Top of TASK DATA

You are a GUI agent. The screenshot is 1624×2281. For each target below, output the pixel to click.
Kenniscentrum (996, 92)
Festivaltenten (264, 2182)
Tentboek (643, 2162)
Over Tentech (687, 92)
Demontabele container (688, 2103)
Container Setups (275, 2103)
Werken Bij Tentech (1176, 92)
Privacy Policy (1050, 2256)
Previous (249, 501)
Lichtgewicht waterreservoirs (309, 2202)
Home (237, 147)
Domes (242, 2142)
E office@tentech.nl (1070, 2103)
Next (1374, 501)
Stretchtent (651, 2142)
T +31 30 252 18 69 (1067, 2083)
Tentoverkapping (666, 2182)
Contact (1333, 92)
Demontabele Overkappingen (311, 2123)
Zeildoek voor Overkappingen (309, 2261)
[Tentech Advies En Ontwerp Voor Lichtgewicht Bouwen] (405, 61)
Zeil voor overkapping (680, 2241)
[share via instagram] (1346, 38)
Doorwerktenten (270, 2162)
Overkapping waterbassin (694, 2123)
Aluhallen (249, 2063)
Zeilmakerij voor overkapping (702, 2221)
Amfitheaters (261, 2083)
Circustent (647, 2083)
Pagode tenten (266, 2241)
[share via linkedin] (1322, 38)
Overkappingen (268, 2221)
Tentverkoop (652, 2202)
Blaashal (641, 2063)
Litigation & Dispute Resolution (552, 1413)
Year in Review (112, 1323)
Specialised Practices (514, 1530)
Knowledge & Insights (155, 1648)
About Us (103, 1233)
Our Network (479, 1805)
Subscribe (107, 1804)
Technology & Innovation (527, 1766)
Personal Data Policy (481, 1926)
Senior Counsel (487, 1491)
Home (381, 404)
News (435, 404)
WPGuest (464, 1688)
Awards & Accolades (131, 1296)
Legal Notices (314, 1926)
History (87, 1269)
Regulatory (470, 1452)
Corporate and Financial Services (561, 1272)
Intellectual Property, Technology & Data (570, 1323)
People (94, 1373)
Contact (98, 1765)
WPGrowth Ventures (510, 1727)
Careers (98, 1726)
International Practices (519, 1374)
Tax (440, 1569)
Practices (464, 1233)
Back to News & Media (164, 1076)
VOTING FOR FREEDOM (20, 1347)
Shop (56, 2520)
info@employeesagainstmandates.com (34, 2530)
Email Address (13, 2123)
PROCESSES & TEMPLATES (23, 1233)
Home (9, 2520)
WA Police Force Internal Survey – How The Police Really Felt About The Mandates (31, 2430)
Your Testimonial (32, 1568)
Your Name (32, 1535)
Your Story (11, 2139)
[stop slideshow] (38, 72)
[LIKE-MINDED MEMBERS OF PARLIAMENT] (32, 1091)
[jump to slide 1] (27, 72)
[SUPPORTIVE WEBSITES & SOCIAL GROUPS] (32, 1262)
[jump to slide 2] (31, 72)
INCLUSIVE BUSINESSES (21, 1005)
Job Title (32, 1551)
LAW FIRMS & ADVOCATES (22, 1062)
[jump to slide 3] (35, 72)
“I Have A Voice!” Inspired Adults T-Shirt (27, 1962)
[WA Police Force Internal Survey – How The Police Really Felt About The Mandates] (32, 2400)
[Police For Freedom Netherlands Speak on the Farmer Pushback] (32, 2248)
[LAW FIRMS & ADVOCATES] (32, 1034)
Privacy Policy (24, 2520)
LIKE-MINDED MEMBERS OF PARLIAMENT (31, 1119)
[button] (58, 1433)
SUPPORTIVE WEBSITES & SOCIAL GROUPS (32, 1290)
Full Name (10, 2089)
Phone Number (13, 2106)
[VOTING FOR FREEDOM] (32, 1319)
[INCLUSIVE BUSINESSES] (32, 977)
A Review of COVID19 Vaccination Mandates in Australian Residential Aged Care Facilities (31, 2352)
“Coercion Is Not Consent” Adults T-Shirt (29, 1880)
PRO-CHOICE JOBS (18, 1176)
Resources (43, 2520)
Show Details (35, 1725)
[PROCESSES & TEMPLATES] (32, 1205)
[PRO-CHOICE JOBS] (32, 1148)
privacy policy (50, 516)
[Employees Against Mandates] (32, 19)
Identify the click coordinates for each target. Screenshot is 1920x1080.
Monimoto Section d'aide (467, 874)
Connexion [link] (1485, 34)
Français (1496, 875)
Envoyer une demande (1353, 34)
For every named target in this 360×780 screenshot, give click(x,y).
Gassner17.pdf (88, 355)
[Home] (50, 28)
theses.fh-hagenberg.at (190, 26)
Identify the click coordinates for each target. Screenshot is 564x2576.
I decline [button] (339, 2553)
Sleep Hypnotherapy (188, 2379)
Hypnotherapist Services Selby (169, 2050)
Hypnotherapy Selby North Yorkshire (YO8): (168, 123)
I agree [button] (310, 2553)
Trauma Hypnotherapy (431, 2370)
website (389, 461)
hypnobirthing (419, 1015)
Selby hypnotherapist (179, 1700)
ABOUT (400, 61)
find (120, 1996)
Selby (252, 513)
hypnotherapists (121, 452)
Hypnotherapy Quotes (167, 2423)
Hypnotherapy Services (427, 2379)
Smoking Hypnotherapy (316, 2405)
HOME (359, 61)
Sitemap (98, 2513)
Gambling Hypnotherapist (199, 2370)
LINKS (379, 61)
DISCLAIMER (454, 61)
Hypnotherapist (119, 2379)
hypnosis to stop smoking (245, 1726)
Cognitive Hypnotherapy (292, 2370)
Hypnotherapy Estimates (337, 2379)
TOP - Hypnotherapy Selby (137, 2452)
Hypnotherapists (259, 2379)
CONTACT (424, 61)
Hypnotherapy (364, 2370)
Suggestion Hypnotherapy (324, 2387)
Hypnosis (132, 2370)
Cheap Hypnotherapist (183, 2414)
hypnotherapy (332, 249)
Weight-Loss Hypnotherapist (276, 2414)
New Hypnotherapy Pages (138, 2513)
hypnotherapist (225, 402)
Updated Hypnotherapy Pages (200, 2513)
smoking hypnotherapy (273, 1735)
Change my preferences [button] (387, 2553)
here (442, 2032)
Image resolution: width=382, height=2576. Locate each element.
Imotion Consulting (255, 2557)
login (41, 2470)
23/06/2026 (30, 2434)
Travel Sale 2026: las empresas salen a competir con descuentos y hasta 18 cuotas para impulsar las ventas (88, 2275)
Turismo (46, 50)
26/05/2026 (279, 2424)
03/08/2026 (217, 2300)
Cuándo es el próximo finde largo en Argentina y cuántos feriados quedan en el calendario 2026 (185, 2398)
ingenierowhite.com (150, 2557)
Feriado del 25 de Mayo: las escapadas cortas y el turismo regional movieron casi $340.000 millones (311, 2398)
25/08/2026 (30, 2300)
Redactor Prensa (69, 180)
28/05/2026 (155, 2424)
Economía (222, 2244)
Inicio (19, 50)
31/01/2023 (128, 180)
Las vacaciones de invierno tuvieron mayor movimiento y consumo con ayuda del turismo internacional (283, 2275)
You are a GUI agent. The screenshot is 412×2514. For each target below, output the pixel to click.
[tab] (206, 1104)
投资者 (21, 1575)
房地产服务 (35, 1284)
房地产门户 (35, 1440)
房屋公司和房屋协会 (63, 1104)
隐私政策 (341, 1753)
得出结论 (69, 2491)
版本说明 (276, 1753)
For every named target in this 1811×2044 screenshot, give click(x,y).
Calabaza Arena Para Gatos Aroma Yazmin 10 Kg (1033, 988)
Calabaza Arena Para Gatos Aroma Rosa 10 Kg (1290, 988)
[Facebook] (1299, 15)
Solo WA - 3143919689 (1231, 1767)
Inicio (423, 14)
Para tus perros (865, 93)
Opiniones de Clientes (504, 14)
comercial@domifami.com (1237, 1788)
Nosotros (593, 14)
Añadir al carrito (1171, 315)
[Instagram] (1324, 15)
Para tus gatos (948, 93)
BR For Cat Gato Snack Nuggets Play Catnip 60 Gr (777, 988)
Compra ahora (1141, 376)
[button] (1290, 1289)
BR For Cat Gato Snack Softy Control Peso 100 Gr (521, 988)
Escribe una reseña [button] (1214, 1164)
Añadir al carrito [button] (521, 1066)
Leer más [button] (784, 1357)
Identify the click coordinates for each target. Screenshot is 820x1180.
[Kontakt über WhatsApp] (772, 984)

Bottom of TASK DATA

▶ [TRY IT]
The lines from the start of the entries above through the line containing "International Practices (519, 1374)" are the ones to return, please; copy them exactly and include both ends.

▶ [TASK OUTPUT]
You are a GUI agent. The screenshot is 1624×2281. For each target below, output the pixel to click.
Kenniscentrum (996, 92)
Festivaltenten (264, 2182)
Tentboek (643, 2162)
Over Tentech (687, 92)
Demontabele container (688, 2103)
Container Setups (275, 2103)
Werken Bij Tentech (1176, 92)
Privacy Policy (1050, 2256)
Previous (249, 501)
Lichtgewicht waterreservoirs (309, 2202)
Home (237, 147)
Domes (242, 2142)
E office@tentech.nl (1070, 2103)
Next (1374, 501)
Stretchtent (651, 2142)
T +31 30 252 18 69 (1067, 2083)
Tentoverkapping (666, 2182)
Contact (1333, 92)
Demontabele Overkappingen (311, 2123)
Zeildoek voor Overkappingen (309, 2261)
[Tentech Advies En Ontwerp Voor Lichtgewicht Bouwen] (405, 61)
Zeil voor overkapping (680, 2241)
[share via instagram] (1346, 38)
Doorwerktenten (270, 2162)
Overkapping waterbassin (694, 2123)
Aluhallen (249, 2063)
Zeilmakerij voor overkapping (702, 2221)
Amfitheaters (261, 2083)
Circustent (647, 2083)
Pagode tenten (266, 2241)
[share via linkedin] (1322, 38)
Overkappingen (268, 2221)
Tentverkoop (652, 2202)
Blaashal (641, 2063)
Litigation & Dispute Resolution (552, 1413)
Year in Review (112, 1323)
Specialised Practices (514, 1530)
Knowledge & Insights (155, 1648)
About Us (103, 1233)
Our Network (479, 1805)
Subscribe (107, 1804)
Technology & Innovation (527, 1766)
Personal Data Policy (481, 1926)
Senior Counsel (487, 1491)
Home (381, 404)
News (435, 404)
WPGuest (464, 1688)
Awards & Accolades (131, 1296)
Legal Notices (314, 1926)
History (87, 1269)
Regulatory (470, 1452)
Corporate and Financial Services (561, 1272)
Intellectual Property, Technology & Data (570, 1323)
People (94, 1373)
Contact (98, 1765)
WPGrowth Ventures (510, 1727)
Careers (98, 1726)
International Practices (519, 1374)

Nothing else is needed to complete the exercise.